▶ [Data in this exercise]:
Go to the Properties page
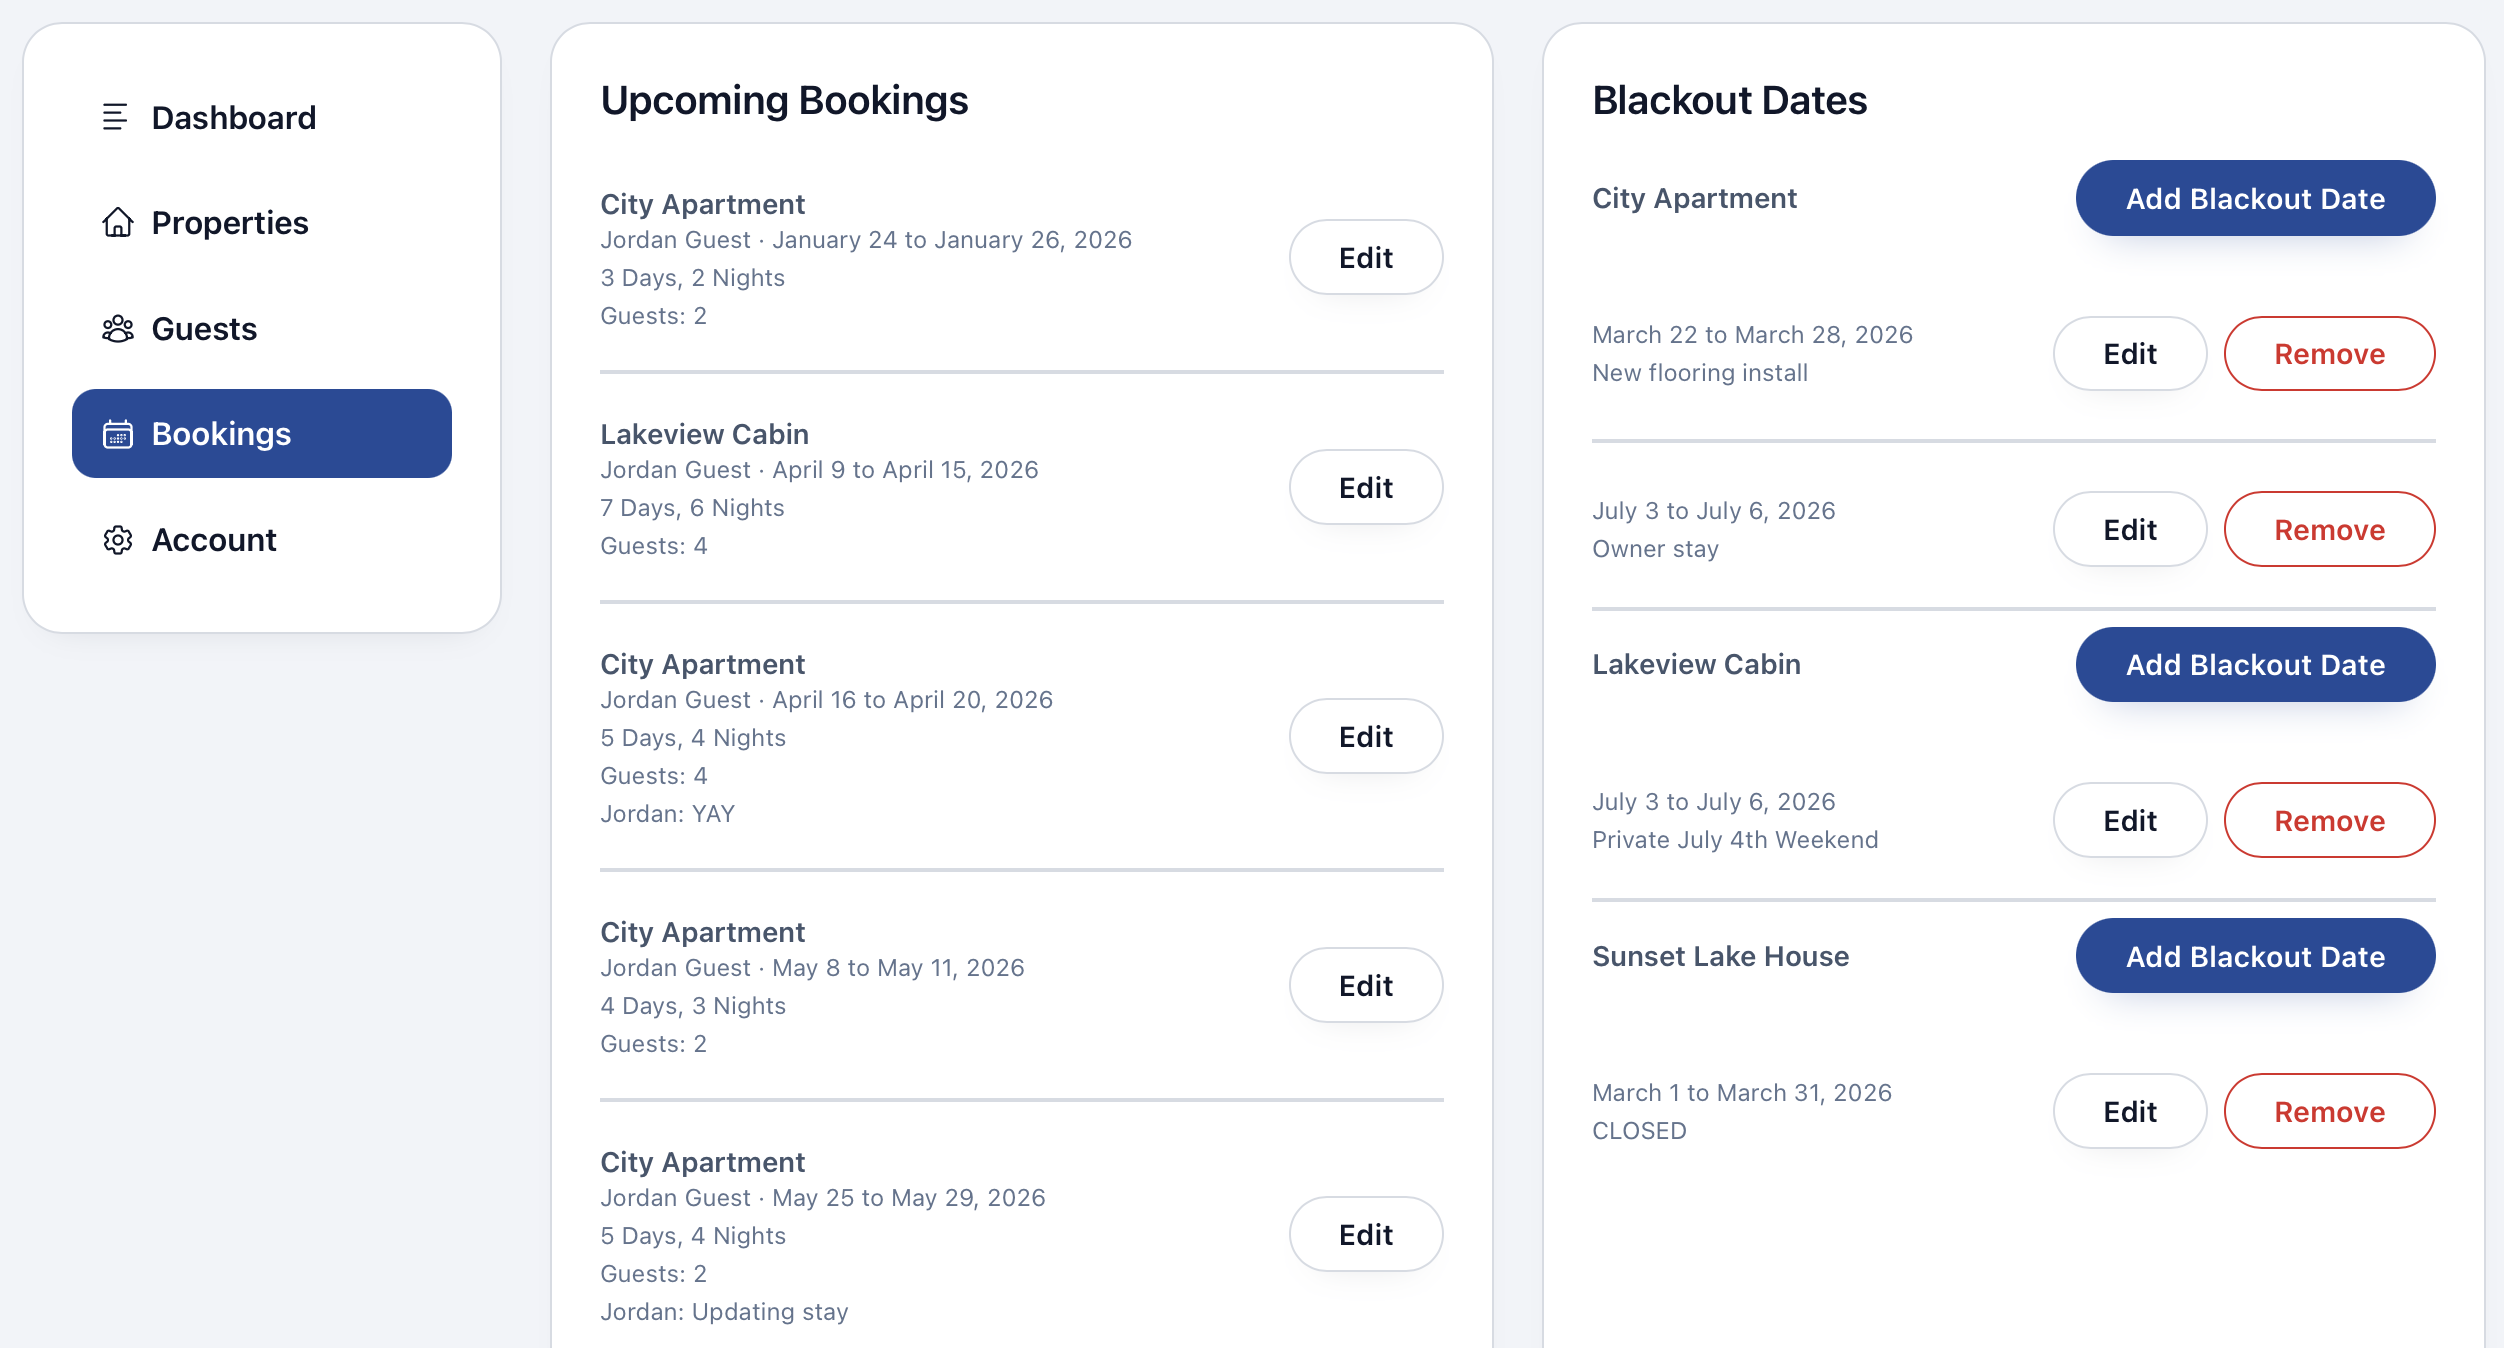This screenshot has width=2504, height=1348. click(229, 222)
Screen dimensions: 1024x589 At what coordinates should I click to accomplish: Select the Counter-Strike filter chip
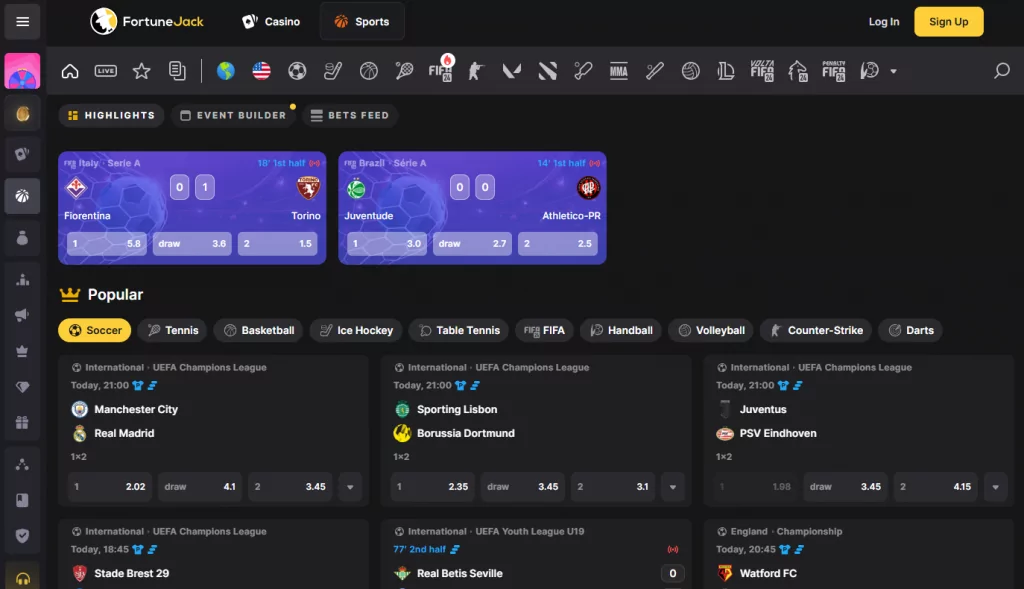point(816,330)
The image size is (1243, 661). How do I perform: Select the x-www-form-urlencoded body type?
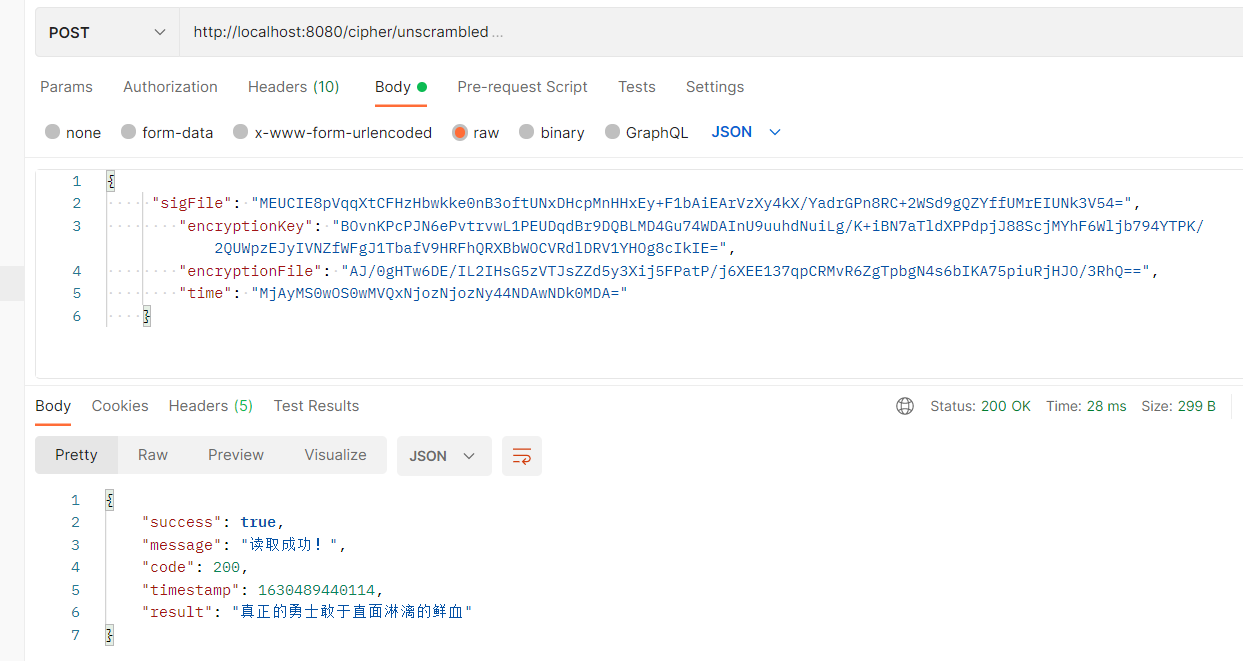[x=240, y=131]
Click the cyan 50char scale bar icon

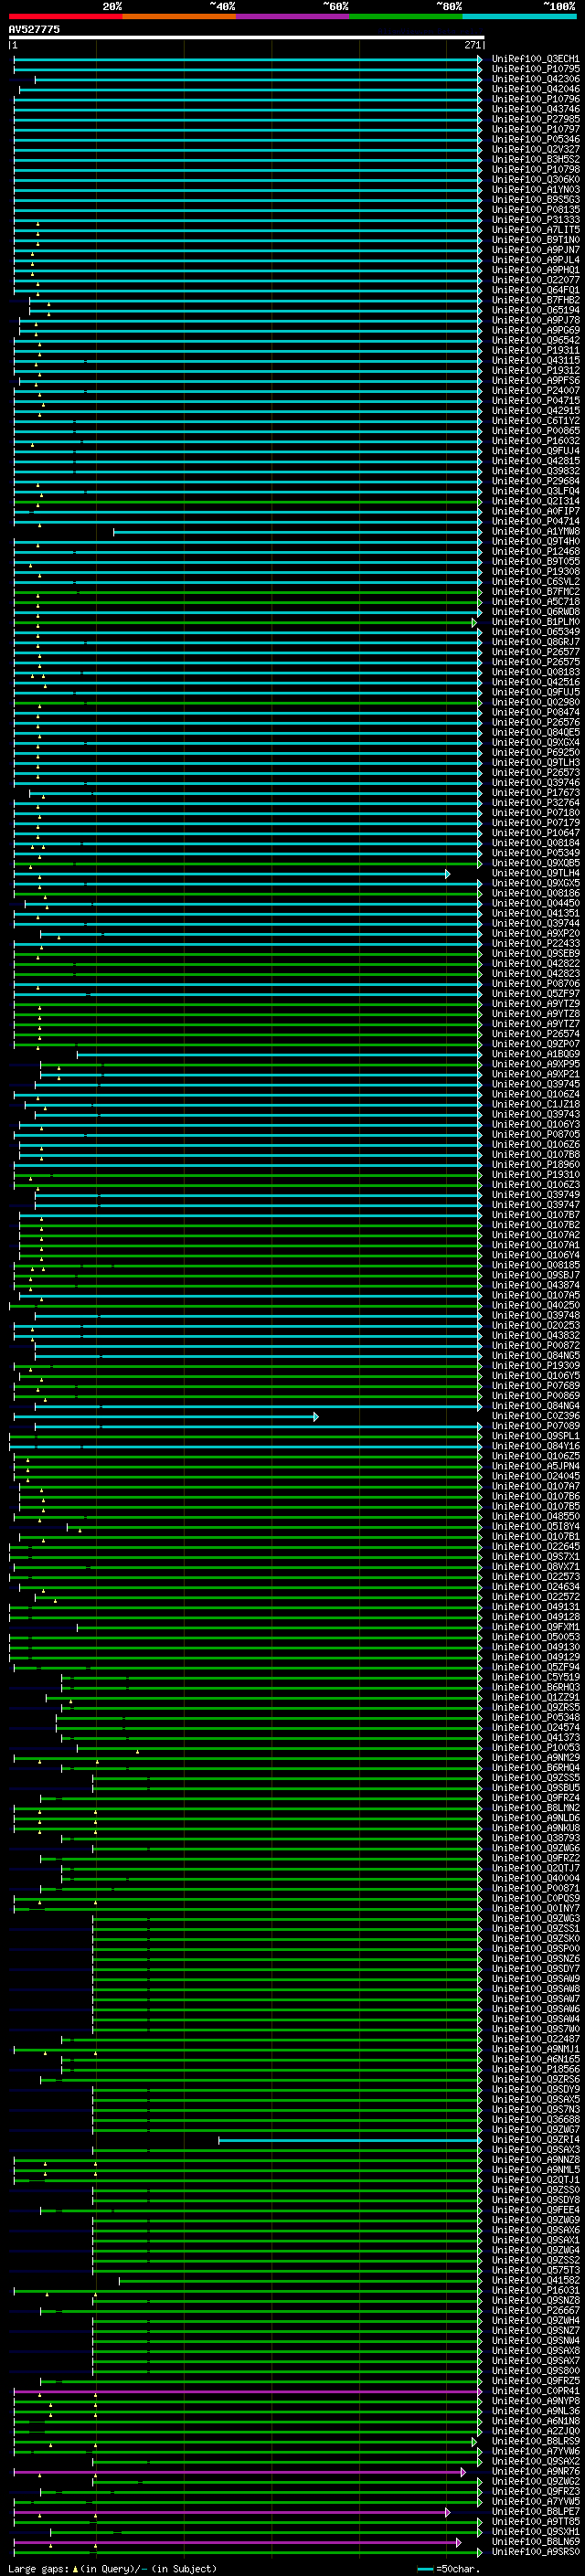(x=425, y=2569)
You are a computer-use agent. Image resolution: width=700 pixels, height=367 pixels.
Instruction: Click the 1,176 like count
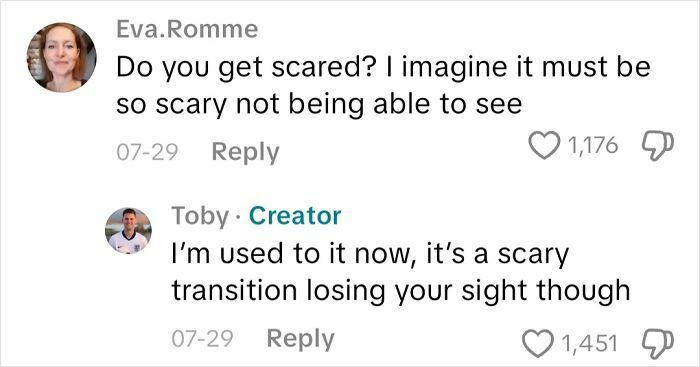coord(593,146)
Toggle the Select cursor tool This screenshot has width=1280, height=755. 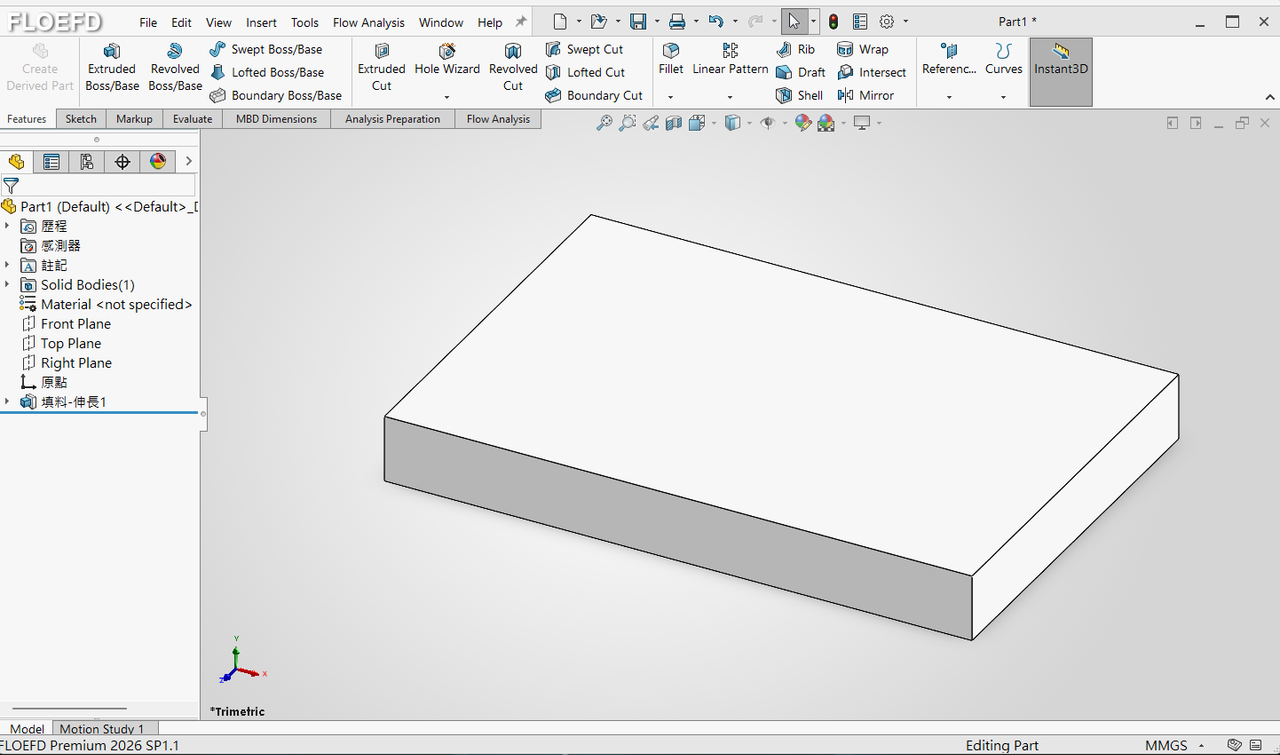tap(793, 22)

▶ [Work required]: Can you repeat everything from the start of the material down through the line containing "(x=425, y=2569)", that line included, with the pictures left out?

▶ [The reply]:
Go to the Properties page
This screenshot has width=2504, height=1348. click(229, 222)
Screen dimensions: 1024x589 At what coordinates should I click to accomplish: Select the Counter-Strike filter chip
point(816,330)
The image size is (1243, 661). How do I perform: Select the x-www-form-urlencoded body type?
[x=240, y=131]
Click the cyan 50char scale bar icon

(x=425, y=2569)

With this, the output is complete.